» **Work instructions**
Search the records for the word "badge" and pick out every line that has it.

Dataset entries
------------------------------------------------------------------------
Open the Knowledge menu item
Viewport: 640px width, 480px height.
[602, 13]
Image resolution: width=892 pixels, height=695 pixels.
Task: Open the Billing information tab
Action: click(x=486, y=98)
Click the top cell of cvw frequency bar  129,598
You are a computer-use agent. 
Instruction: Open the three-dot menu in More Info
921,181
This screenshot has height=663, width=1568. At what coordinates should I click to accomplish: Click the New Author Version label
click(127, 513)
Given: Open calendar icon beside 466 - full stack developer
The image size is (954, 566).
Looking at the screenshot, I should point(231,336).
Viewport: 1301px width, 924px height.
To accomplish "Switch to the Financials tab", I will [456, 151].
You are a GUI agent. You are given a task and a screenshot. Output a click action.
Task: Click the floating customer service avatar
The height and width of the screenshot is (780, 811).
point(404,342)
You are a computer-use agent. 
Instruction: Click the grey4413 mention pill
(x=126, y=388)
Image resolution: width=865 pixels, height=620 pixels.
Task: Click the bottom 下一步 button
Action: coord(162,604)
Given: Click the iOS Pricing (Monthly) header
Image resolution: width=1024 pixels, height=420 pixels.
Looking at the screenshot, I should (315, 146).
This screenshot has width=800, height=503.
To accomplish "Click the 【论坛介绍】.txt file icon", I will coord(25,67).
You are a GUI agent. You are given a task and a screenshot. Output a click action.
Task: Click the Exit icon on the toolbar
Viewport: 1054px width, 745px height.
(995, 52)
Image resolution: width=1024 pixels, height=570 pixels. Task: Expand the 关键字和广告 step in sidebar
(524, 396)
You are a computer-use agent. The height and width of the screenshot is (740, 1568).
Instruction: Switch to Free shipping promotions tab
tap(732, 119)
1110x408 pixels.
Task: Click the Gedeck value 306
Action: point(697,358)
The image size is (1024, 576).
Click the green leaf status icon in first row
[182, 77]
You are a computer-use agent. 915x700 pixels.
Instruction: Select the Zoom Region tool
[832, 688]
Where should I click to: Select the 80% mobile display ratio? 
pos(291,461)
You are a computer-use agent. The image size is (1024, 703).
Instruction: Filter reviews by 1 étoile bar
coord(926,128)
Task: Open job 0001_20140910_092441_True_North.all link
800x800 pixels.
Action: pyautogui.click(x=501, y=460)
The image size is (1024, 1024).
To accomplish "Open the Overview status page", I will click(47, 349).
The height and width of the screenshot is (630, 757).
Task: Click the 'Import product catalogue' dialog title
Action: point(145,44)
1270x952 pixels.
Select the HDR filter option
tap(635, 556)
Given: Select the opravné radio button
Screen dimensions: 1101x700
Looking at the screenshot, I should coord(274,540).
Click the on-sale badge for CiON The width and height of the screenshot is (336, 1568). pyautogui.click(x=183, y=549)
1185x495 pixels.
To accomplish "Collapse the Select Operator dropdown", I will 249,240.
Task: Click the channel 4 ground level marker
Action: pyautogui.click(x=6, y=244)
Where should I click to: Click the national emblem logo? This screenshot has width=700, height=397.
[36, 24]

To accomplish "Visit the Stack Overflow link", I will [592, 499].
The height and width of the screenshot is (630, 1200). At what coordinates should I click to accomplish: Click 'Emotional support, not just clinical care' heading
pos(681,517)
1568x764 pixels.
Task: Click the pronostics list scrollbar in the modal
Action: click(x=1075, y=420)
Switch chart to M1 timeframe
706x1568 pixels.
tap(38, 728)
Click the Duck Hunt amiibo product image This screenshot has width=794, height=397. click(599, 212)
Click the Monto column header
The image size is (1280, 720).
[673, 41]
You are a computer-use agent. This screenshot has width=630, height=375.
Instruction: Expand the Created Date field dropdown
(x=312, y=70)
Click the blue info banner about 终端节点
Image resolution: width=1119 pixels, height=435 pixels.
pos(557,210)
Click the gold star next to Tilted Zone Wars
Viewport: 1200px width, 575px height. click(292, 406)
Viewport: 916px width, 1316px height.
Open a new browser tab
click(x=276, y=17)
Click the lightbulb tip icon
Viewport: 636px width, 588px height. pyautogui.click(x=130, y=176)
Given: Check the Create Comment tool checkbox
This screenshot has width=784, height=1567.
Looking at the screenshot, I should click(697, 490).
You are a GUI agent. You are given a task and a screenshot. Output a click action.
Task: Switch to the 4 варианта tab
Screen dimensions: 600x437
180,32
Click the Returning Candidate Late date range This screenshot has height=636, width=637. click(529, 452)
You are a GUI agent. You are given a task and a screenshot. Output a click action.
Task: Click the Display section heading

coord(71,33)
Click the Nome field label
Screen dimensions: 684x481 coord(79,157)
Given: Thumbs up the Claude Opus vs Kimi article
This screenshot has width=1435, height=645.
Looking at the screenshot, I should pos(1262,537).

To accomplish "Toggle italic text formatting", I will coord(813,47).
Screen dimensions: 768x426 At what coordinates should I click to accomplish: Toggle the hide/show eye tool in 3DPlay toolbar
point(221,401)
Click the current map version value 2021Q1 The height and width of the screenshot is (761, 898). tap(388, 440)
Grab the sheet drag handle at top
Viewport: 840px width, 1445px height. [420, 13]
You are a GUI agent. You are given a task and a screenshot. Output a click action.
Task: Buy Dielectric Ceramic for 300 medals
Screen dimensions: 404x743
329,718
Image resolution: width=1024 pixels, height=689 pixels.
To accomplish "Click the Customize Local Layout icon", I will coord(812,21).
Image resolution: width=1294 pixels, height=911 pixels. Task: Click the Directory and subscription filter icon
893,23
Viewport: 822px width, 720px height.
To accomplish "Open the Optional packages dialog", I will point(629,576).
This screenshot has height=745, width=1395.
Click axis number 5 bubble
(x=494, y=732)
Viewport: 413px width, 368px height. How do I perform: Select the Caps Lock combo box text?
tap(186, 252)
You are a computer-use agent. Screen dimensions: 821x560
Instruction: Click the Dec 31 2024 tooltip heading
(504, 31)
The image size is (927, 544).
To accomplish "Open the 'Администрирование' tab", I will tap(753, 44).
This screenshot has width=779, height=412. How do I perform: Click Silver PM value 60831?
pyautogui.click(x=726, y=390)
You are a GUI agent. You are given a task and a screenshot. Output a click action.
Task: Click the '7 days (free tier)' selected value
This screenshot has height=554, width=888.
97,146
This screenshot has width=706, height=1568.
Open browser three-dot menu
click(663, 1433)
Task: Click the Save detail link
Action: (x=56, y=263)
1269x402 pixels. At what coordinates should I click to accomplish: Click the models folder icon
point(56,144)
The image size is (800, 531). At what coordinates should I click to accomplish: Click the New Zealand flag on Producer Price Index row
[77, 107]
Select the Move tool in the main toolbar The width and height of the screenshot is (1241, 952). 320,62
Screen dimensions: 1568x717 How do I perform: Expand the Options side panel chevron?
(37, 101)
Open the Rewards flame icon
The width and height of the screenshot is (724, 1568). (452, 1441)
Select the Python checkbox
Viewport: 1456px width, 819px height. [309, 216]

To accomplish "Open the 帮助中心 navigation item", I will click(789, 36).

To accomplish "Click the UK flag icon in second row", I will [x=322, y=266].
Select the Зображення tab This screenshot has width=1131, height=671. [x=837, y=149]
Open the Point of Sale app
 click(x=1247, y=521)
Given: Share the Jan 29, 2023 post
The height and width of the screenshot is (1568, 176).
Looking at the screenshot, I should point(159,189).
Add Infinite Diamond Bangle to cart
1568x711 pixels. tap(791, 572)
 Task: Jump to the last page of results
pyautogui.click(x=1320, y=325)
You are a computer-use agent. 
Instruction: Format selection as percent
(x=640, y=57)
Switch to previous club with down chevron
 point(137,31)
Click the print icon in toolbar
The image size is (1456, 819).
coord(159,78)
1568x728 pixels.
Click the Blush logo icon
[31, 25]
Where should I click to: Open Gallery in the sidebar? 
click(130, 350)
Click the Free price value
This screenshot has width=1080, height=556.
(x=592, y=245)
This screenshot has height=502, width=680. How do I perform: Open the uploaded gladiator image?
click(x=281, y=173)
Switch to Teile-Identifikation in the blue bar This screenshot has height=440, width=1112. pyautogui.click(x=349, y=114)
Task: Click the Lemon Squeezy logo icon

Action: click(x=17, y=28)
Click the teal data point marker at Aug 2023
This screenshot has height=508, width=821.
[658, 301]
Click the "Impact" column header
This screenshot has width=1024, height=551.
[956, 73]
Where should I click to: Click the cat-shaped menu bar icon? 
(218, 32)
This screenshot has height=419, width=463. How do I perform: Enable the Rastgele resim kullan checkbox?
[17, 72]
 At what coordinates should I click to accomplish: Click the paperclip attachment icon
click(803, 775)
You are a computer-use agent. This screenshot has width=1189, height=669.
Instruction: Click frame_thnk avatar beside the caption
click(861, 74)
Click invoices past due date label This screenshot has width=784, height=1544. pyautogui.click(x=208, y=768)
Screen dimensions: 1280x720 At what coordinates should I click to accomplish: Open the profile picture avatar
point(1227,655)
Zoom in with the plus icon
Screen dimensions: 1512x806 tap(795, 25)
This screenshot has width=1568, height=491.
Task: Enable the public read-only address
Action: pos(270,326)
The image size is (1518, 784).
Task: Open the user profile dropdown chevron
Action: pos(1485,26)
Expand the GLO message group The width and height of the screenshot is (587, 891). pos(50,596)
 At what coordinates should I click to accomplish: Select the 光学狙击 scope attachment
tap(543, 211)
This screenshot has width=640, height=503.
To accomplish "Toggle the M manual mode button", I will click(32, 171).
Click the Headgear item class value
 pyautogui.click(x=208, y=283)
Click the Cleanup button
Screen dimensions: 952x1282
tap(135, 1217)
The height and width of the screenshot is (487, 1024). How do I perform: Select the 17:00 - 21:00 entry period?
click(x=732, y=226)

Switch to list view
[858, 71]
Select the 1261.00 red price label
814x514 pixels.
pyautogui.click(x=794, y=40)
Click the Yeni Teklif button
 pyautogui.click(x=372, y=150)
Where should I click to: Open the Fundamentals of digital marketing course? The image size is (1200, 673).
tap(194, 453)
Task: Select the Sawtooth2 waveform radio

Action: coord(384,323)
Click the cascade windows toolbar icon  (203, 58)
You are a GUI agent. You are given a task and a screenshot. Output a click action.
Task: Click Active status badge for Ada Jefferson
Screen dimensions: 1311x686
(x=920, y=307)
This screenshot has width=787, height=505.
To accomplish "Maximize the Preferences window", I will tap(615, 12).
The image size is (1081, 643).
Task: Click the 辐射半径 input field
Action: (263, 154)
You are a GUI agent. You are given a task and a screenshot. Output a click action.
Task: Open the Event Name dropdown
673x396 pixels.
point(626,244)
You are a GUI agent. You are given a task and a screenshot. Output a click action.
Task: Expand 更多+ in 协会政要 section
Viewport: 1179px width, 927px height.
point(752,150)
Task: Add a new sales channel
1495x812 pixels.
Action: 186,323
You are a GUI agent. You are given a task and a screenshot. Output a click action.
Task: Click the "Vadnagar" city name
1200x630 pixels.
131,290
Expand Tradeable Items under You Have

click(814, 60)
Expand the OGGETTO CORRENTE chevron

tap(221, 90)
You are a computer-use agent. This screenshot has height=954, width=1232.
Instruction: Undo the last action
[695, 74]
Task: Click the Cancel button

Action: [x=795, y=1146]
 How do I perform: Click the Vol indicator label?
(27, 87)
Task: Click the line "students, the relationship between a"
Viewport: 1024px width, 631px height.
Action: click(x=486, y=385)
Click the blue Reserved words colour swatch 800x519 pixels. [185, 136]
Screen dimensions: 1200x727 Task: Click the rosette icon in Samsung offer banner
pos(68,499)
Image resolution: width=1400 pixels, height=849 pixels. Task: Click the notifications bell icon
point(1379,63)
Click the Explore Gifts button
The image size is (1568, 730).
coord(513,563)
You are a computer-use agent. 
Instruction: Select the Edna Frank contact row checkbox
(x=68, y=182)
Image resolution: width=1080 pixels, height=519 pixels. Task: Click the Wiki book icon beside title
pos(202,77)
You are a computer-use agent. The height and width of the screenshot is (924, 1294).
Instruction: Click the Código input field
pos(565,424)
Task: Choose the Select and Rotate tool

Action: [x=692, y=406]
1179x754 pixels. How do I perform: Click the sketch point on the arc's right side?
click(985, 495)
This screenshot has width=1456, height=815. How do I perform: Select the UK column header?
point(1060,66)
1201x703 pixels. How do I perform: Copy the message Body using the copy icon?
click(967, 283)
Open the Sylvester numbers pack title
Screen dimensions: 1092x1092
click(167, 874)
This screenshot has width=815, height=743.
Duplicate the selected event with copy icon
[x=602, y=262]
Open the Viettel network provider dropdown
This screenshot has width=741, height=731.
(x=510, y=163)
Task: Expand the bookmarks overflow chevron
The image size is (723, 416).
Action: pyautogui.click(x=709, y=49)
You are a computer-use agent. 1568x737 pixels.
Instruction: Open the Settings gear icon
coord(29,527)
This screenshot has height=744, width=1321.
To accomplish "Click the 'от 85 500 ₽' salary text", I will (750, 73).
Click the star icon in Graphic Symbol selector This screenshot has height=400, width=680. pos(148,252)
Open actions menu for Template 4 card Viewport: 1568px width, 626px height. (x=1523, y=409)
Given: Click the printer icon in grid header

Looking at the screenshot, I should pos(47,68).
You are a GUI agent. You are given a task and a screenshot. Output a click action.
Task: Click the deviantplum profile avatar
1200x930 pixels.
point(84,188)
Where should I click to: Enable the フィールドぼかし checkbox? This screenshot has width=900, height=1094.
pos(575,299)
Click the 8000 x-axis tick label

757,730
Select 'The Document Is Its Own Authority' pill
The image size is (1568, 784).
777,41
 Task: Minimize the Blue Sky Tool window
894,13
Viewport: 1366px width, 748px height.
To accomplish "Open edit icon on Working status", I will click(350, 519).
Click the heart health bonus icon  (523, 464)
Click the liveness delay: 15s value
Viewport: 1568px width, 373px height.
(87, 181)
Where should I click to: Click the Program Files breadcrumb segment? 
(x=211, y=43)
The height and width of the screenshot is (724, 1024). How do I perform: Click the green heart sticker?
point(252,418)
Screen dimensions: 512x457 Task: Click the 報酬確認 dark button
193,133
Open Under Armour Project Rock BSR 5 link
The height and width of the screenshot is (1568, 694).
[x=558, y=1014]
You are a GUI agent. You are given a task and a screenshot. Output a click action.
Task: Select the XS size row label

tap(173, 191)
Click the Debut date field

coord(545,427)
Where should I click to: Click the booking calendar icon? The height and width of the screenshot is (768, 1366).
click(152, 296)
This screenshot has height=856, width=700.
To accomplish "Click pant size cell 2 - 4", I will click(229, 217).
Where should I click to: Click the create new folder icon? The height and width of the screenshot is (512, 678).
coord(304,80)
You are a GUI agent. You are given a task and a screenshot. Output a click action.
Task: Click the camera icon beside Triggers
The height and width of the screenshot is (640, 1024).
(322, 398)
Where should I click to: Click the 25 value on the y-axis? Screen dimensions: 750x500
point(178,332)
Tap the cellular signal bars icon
------------------------------------------------------------------------
» **Output of the task**
Click the on-sale badge for CiON The width and height of the screenshot is (336, 1568). pyautogui.click(x=183, y=549)
Task: Click Active status badge for Ada Jefferson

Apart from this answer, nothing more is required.